start

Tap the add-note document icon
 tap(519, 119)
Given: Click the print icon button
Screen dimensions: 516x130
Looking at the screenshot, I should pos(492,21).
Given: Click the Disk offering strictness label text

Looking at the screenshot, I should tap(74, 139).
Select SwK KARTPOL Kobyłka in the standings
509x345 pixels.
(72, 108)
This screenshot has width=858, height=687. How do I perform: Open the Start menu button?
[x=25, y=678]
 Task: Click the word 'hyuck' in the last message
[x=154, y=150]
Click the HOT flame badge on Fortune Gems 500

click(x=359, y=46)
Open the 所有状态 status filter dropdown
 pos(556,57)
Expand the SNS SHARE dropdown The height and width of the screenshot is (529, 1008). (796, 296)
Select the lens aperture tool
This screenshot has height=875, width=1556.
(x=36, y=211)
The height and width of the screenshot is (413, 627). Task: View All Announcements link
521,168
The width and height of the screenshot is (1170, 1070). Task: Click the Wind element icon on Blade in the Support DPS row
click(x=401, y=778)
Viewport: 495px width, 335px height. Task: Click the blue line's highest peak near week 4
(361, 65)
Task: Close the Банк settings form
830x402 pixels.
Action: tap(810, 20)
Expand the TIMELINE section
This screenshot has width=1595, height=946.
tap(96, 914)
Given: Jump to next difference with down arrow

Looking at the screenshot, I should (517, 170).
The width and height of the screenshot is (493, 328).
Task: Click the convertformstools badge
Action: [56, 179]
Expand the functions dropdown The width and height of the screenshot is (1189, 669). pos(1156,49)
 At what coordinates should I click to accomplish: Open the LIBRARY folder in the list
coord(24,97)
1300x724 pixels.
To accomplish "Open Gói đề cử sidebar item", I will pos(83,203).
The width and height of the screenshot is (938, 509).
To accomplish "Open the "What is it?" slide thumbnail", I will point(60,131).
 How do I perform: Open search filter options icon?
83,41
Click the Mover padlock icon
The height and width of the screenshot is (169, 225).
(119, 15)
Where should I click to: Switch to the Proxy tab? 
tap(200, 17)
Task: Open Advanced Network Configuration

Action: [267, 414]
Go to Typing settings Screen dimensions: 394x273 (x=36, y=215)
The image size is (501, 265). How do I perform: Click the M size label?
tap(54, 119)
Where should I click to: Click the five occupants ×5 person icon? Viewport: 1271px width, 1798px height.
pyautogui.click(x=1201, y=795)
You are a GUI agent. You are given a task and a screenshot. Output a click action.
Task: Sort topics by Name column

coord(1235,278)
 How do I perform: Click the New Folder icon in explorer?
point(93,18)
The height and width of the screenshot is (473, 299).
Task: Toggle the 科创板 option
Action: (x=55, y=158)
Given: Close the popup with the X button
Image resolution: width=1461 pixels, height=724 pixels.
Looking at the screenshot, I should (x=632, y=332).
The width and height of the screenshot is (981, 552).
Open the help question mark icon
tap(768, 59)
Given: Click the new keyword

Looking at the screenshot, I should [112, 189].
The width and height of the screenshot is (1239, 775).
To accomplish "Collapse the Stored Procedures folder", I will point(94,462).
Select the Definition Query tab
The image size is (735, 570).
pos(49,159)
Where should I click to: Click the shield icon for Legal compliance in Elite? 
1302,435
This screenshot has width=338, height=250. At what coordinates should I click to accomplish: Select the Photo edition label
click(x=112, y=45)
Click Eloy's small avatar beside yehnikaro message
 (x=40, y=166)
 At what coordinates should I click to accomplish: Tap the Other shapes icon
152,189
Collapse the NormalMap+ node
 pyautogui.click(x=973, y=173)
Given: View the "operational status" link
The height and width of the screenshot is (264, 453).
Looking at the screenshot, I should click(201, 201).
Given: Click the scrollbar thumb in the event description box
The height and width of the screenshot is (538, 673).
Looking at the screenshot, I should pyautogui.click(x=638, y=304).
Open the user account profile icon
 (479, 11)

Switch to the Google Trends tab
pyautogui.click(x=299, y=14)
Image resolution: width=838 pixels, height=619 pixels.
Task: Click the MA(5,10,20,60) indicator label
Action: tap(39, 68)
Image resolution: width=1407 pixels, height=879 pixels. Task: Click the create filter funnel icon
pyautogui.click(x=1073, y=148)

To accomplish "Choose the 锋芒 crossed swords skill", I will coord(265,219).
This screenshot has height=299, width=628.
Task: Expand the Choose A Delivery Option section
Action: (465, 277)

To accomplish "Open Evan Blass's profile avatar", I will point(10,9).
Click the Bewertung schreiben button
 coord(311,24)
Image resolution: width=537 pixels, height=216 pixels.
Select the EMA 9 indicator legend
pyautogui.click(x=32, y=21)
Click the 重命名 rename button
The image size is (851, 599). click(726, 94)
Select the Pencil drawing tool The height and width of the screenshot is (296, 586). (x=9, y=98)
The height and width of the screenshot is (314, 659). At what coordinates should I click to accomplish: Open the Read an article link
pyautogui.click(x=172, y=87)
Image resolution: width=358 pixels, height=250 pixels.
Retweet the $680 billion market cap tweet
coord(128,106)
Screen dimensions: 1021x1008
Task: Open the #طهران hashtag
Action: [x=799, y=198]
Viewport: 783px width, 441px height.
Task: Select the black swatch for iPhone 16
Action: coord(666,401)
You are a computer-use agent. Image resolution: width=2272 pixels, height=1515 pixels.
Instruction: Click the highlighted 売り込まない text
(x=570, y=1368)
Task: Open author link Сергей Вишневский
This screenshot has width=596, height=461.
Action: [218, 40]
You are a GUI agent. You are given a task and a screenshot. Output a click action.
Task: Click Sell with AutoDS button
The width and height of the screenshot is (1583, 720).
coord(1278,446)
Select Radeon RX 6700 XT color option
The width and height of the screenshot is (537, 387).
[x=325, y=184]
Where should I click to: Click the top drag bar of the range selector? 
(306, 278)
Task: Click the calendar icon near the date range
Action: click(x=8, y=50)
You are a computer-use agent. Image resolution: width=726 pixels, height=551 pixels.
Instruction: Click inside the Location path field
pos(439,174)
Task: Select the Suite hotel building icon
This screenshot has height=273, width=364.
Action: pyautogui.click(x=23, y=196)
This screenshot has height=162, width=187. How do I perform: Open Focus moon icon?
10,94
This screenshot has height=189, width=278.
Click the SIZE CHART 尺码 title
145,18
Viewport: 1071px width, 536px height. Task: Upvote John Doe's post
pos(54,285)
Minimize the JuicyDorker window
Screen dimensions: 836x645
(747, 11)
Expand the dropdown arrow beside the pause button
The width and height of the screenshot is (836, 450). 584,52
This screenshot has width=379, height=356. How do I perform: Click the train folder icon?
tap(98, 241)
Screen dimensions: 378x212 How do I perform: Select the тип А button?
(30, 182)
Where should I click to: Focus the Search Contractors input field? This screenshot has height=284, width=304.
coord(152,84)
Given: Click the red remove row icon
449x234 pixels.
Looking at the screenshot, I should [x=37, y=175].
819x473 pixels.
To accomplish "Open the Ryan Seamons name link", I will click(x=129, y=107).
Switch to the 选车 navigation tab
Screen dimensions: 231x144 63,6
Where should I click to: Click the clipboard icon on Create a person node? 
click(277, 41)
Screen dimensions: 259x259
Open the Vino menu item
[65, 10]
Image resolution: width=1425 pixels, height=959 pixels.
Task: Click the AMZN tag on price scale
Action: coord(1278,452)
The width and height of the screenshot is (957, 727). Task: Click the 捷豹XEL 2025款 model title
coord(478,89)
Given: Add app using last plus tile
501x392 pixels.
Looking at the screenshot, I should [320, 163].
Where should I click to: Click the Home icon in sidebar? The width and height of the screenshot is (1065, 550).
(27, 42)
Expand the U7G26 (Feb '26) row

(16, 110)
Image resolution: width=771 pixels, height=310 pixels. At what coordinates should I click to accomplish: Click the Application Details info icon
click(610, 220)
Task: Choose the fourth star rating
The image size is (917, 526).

end

### To be done
Copy the material above line for line, with no changes.

### Task solution
Tap the add-note document icon
 tap(519, 119)
Given: Click the print icon button
Screen dimensions: 516x130
Looking at the screenshot, I should pos(492,21).
Given: Click the Disk offering strictness label text

Looking at the screenshot, I should tap(74, 139).
Select SwK KARTPOL Kobyłka in the standings
509x345 pixels.
(72, 108)
This screenshot has width=858, height=687. How do I perform: Open the Start menu button?
[x=25, y=678]
 Task: Click the word 'hyuck' in the last message
[x=154, y=150]
Click the HOT flame badge on Fortune Gems 500

click(x=359, y=46)
Open the 所有状态 status filter dropdown
 pos(556,57)
Expand the SNS SHARE dropdown The height and width of the screenshot is (529, 1008). (796, 296)
Select the lens aperture tool
This screenshot has height=875, width=1556.
(x=36, y=211)
The height and width of the screenshot is (413, 627). Task: View All Announcements link
521,168
The width and height of the screenshot is (1170, 1070). Task: Click the Wind element icon on Blade in the Support DPS row
click(x=401, y=778)
Viewport: 495px width, 335px height. Task: Click the blue line's highest peak near week 4
(361, 65)
Task: Close the Банк settings form
830x402 pixels.
Action: tap(810, 20)
Expand the TIMELINE section
This screenshot has width=1595, height=946.
tap(96, 914)
Given: Jump to next difference with down arrow

Looking at the screenshot, I should (517, 170).
The width and height of the screenshot is (493, 328).
Task: Click the convertformstools badge
Action: [56, 179]
Expand the functions dropdown The width and height of the screenshot is (1189, 669). pos(1156,49)
 At what coordinates should I click to accomplish: Open the LIBRARY folder in the list
coord(24,97)
1300x724 pixels.
To accomplish "Open Gói đề cử sidebar item", I will pos(83,203).
The width and height of the screenshot is (938, 509).
To accomplish "Open the "What is it?" slide thumbnail", I will point(60,131).
 How do I perform: Open search filter options icon?
83,41
Click the Mover padlock icon
The height and width of the screenshot is (169, 225).
(119, 15)
Where should I click to: Switch to the Proxy tab? 
tap(200, 17)
Task: Open Advanced Network Configuration

Action: [267, 414]
Go to Typing settings Screen dimensions: 394x273 (x=36, y=215)
The image size is (501, 265). How do I perform: Click the M size label?
tap(54, 119)
Where should I click to: Click the five occupants ×5 person icon? Viewport: 1271px width, 1798px height.
pyautogui.click(x=1201, y=795)
You are a GUI agent. You are given a task and a screenshot. Output a click action.
Task: Sort topics by Name column

coord(1235,278)
 How do I perform: Click the New Folder icon in explorer?
point(93,18)
The height and width of the screenshot is (473, 299).
Task: Toggle the 科创板 option
Action: (x=55, y=158)
Given: Close the popup with the X button
Image resolution: width=1461 pixels, height=724 pixels.
Looking at the screenshot, I should (x=632, y=332).
The width and height of the screenshot is (981, 552).
Open the help question mark icon
tap(768, 59)
Given: Click the new keyword

Looking at the screenshot, I should [112, 189].
The width and height of the screenshot is (1239, 775).
To accomplish "Collapse the Stored Procedures folder", I will point(94,462).
Select the Definition Query tab
The image size is (735, 570).
pos(49,159)
Where should I click to: Click the shield icon for Legal compliance in Elite? 
1302,435
This screenshot has width=338, height=250. At what coordinates should I click to accomplish: Select the Photo edition label
click(x=112, y=45)
Click Eloy's small avatar beside yehnikaro message
 (x=40, y=166)
 At what coordinates should I click to accomplish: Tap the Other shapes icon
152,189
Collapse the NormalMap+ node
 pyautogui.click(x=973, y=173)
Given: View the "operational status" link
The height and width of the screenshot is (264, 453).
Looking at the screenshot, I should click(201, 201).
Given: Click the scrollbar thumb in the event description box
The height and width of the screenshot is (538, 673).
Looking at the screenshot, I should pyautogui.click(x=638, y=304).
Open the user account profile icon
 (479, 11)

Switch to the Google Trends tab
pyautogui.click(x=299, y=14)
Image resolution: width=838 pixels, height=619 pixels.
Task: Click the MA(5,10,20,60) indicator label
Action: tap(39, 68)
Image resolution: width=1407 pixels, height=879 pixels. Task: Click the create filter funnel icon
pyautogui.click(x=1073, y=148)

To accomplish "Choose the 锋芒 crossed swords skill", I will coord(265,219).
This screenshot has height=299, width=628.
Task: Expand the Choose A Delivery Option section
Action: (465, 277)

To accomplish "Open Evan Blass's profile avatar", I will point(10,9).
Click the Bewertung schreiben button
 coord(311,24)
Image resolution: width=537 pixels, height=216 pixels.
Select the EMA 9 indicator legend
pyautogui.click(x=32, y=21)
Click the 重命名 rename button
The image size is (851, 599). click(726, 94)
Select the Pencil drawing tool The height and width of the screenshot is (296, 586). (x=9, y=98)
The height and width of the screenshot is (314, 659). At what coordinates should I click to accomplish: Open the Read an article link
pyautogui.click(x=172, y=87)
Image resolution: width=358 pixels, height=250 pixels.
Retweet the $680 billion market cap tweet
coord(128,106)
Screen dimensions: 1021x1008
Task: Open the #طهران hashtag
Action: [x=799, y=198]
Viewport: 783px width, 441px height.
Task: Select the black swatch for iPhone 16
Action: coord(666,401)
You are a computer-use agent. Image resolution: width=2272 pixels, height=1515 pixels.
Instruction: Click the highlighted 売り込まない text
(x=570, y=1368)
Task: Open author link Сергей Вишневский
This screenshot has width=596, height=461.
Action: [218, 40]
You are a GUI agent. You are given a task and a screenshot. Output a click action.
Task: Click Sell with AutoDS button
The width and height of the screenshot is (1583, 720).
coord(1278,446)
Select Radeon RX 6700 XT color option
The width and height of the screenshot is (537, 387).
[x=325, y=184]
Where should I click to: Click the top drag bar of the range selector? 
(306, 278)
Task: Click the calendar icon near the date range
Action: click(x=8, y=50)
You are a computer-use agent. Image resolution: width=726 pixels, height=551 pixels.
Instruction: Click inside the Location path field
pos(439,174)
Task: Select the Suite hotel building icon
This screenshot has height=273, width=364.
Action: pyautogui.click(x=23, y=196)
This screenshot has height=162, width=187. How do I perform: Open Focus moon icon?
10,94
This screenshot has height=189, width=278.
Click the SIZE CHART 尺码 title
145,18
Viewport: 1071px width, 536px height. Task: Upvote John Doe's post
pos(54,285)
Minimize the JuicyDorker window
Screen dimensions: 836x645
(747, 11)
Expand the dropdown arrow beside the pause button
The width and height of the screenshot is (836, 450). 584,52
This screenshot has width=379, height=356. How do I perform: Click the train folder icon?
tap(98, 241)
Screen dimensions: 378x212 How do I perform: Select the тип А button?
(30, 182)
Where should I click to: Focus the Search Contractors input field? This screenshot has height=284, width=304.
coord(152,84)
Given: Click the red remove row icon
449x234 pixels.
Looking at the screenshot, I should [x=37, y=175].
819x473 pixels.
To accomplish "Open the Ryan Seamons name link", I will click(x=129, y=107).
Switch to the 选车 navigation tab
Screen dimensions: 231x144 63,6
Where should I click to: Click the clipboard icon on Create a person node? 
click(277, 41)
Screen dimensions: 259x259
Open the Vino menu item
[65, 10]
Image resolution: width=1425 pixels, height=959 pixels.
Task: Click the AMZN tag on price scale
Action: coord(1278,452)
The width and height of the screenshot is (957, 727). Task: Click the 捷豹XEL 2025款 model title
coord(478,89)
Given: Add app using last plus tile
501x392 pixels.
Looking at the screenshot, I should [320, 163].
Where should I click to: Click the Home icon in sidebar? The width and height of the screenshot is (1065, 550).
(27, 42)
Expand the U7G26 (Feb '26) row

(16, 110)
Image resolution: width=771 pixels, height=310 pixels. At what coordinates should I click to accomplish: Click the Application Details info icon
click(610, 220)
Task: Choose the fourth star rating
The image size is (917, 526).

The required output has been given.